Tuesday, January 29, 2013

When the King Was Carpenter by Maria von Trapp

When the King Was CarpenterWhen the King Was Carpenter by Maria von Trapp

My rating: 5 of 5 stars

I discovered this poking around in the Kindle resources after seeing a book by Maria von Trapp was used by CatholicCulture.org for their liturgical year e-books (which I really, really like, by the way).

What a treasure this little book is. Unable to answer questions from her children about what Jesus ate for breakfast, von Trapp began asking priests and collecting books to find out about daily life for the Holy Family. She then wrote this account which, although simple, I find strangely riveting.

It is just brushed slightly with the fiction brush, being largely a historical "you are there" book to bring us into what life was like for a faithful Jewish family back then. Von Trapp doesn't dwell on Jesus' future as Messiah and these tend to read a bit more like the Little House books by Laura Ingalls Wilder. In fact, I was so engrossed reading about 6 year old Jesus that it struck me like a blow when she was talking about the family's annual trip to Jerusalem for Passover and ended by saying:
As a little boy He had greatly enjoyed spending part of the day roaming around with cousins and friends through the fabulous bazaars of Jerusalem, but as He grew older, He no longer felt drawn to these childish pastimes. He wanted to "dwell in the courts of the Lord," as had His ancestor David.

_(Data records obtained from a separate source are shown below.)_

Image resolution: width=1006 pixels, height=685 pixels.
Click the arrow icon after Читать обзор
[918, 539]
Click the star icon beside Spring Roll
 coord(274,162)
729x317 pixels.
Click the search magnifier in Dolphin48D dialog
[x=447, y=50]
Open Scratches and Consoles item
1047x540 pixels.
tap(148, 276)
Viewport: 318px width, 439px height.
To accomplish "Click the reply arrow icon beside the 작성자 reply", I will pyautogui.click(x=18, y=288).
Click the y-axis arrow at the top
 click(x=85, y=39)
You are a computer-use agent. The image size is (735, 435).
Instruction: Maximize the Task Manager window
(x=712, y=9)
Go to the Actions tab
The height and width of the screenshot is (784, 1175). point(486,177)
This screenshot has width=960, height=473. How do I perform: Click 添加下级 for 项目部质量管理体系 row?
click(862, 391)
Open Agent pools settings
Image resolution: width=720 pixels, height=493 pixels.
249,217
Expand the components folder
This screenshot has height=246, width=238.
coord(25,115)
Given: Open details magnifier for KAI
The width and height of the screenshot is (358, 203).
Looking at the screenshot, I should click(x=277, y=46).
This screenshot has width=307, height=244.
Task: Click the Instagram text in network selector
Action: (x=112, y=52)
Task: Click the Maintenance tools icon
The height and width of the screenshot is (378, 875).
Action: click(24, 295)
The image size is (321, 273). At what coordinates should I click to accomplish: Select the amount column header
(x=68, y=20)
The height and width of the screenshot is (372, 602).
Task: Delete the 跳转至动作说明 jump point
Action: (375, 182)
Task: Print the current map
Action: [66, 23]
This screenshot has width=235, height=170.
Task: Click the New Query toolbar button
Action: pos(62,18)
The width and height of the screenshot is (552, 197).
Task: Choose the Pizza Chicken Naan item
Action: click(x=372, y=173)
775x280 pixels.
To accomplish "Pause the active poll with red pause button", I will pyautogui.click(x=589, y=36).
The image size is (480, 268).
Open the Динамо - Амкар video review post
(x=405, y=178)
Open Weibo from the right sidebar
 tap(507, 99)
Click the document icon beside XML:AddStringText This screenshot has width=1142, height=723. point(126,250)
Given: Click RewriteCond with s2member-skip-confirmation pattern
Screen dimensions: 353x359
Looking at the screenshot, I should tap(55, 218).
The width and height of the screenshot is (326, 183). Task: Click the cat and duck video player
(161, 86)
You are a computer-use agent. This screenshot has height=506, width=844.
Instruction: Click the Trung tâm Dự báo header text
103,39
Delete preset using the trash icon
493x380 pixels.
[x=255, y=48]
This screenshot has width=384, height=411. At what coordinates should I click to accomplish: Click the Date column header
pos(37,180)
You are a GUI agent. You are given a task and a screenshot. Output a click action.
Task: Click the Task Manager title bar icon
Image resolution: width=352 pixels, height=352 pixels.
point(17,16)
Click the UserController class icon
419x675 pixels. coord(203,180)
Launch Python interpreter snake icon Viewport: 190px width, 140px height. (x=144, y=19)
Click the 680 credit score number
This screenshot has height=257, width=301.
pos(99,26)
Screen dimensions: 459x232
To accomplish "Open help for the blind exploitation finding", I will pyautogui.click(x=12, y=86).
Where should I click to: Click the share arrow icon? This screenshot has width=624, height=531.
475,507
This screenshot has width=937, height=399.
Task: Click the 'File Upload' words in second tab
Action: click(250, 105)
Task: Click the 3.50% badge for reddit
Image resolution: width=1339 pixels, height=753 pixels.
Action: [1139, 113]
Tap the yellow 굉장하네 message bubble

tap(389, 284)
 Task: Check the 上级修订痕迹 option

More and more, too, He saw that their Feast of the Passover had a twofold meaning. It was a memorial of the great things God had done for His people in the past, but it was also a symbol of things to come when, in a much greater Passover than the ones they were then celebrating, He would redeem His people from their sins."
There used to be many books of this sort written in the 1950s or so telling us about what life was like in those days. I wish some of them would either be reprinted or a new tradition would arise to write some today. In the meantime, this is a fine start. I'm looking forward to searching for the books in the bibliography listed in the back of the book.

1 comment:

  1. von Trapp wrote in her introduction that this book was the result of almost FORTY years of research conducted worldwide.